- **Listed entries**:
------------------------
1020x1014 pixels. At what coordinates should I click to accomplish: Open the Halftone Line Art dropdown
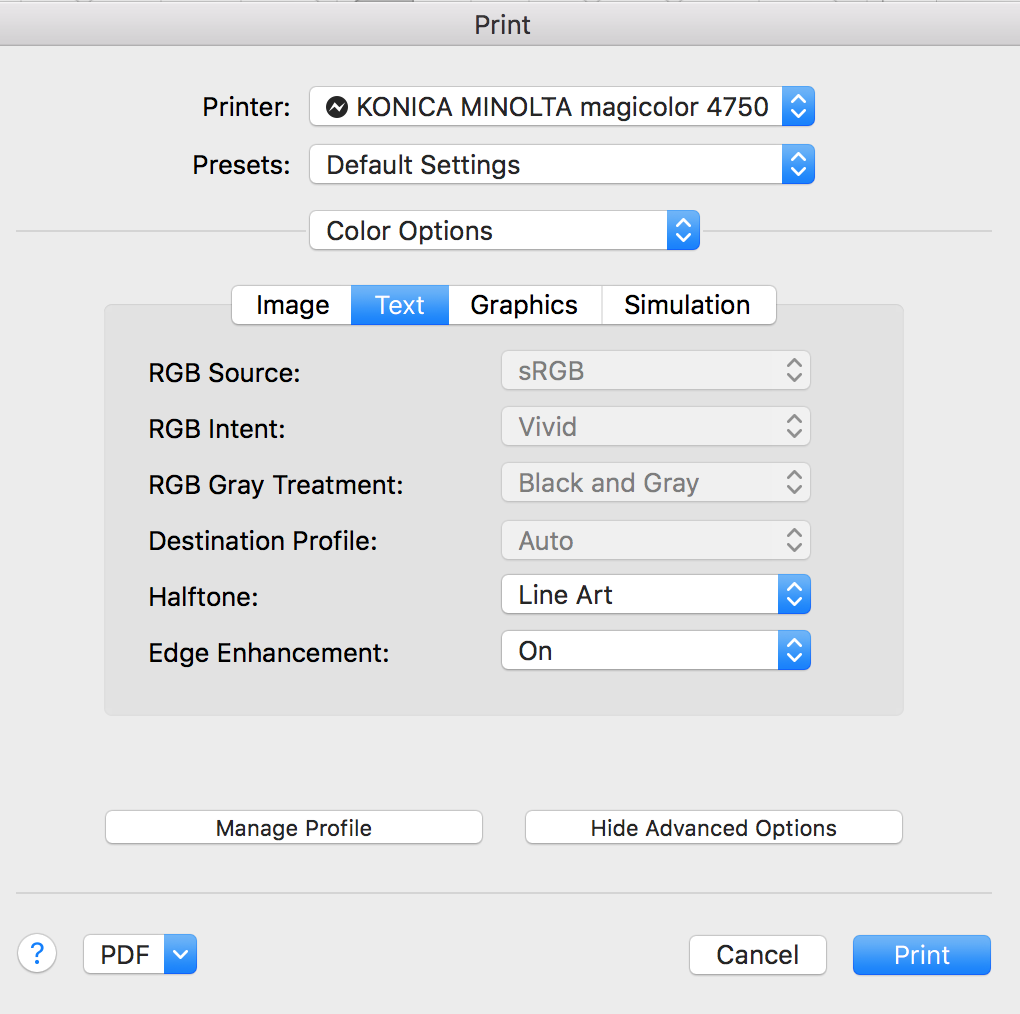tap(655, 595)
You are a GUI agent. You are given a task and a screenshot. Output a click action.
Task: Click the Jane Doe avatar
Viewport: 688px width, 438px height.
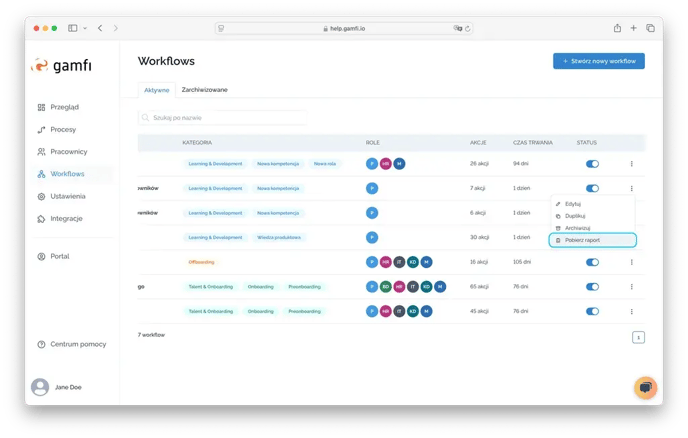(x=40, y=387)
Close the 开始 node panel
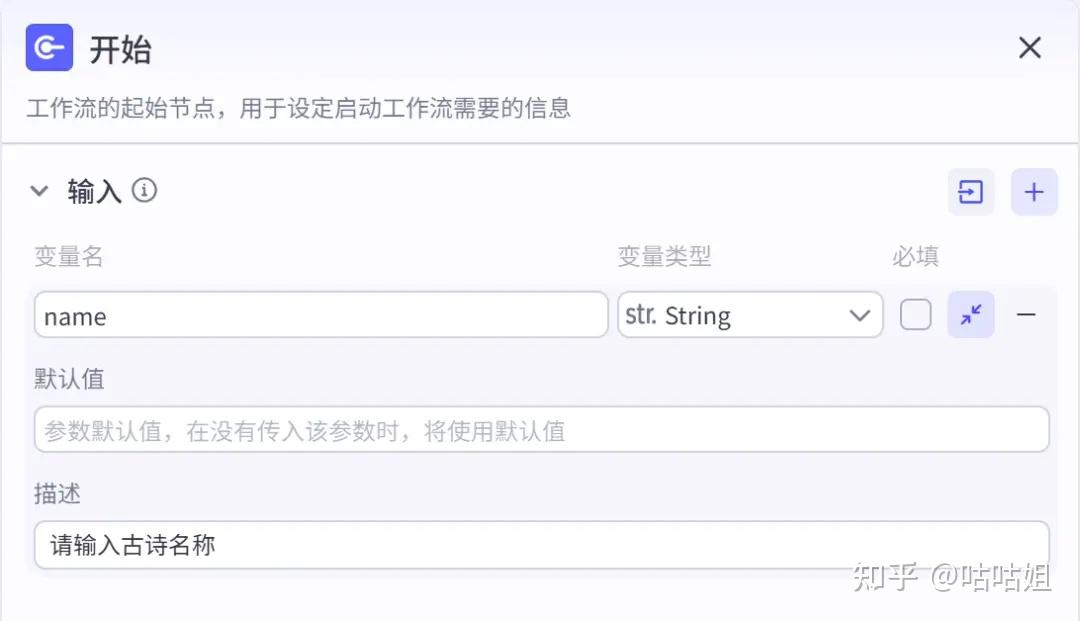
------------------------
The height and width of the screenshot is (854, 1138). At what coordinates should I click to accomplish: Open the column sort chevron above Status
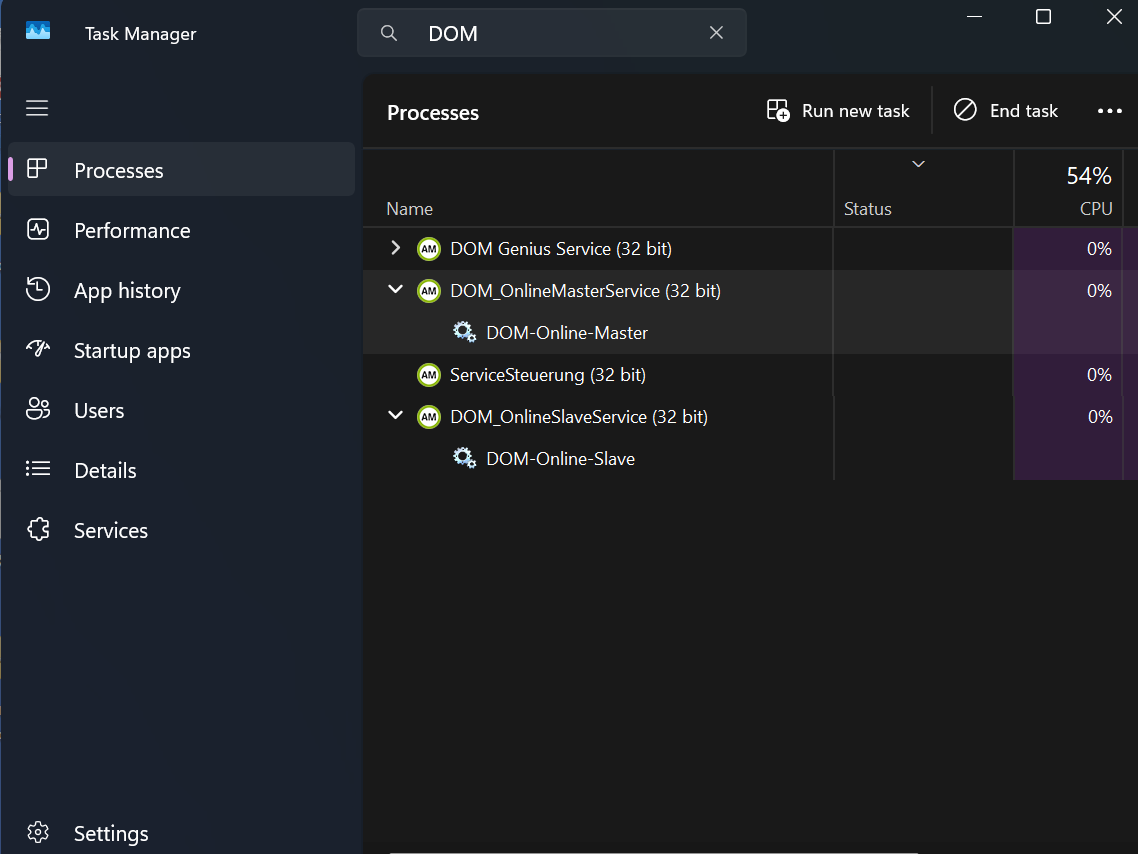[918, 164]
------------------------
- **Given task**:
Reproduce the stretch from the line containing "1020x1014 pixels. At" through the line containing "Close the 开始 node panel", swapping "avatar" for "profile picture" and keeping everything else unchanged. Leave the pictures out.

- **Answer to the exercise**:
1020x1014 pixels. At what coordinates should I click to accomplish: Open the Halftone Line Art dropdown
tap(655, 595)
You are a GUI agent. You are given a task and a screenshot. Output a click action.
Task: Click the Jane Doe profile picture
Viewport: 688px width, 438px height.
(x=40, y=387)
Close the 开始 node panel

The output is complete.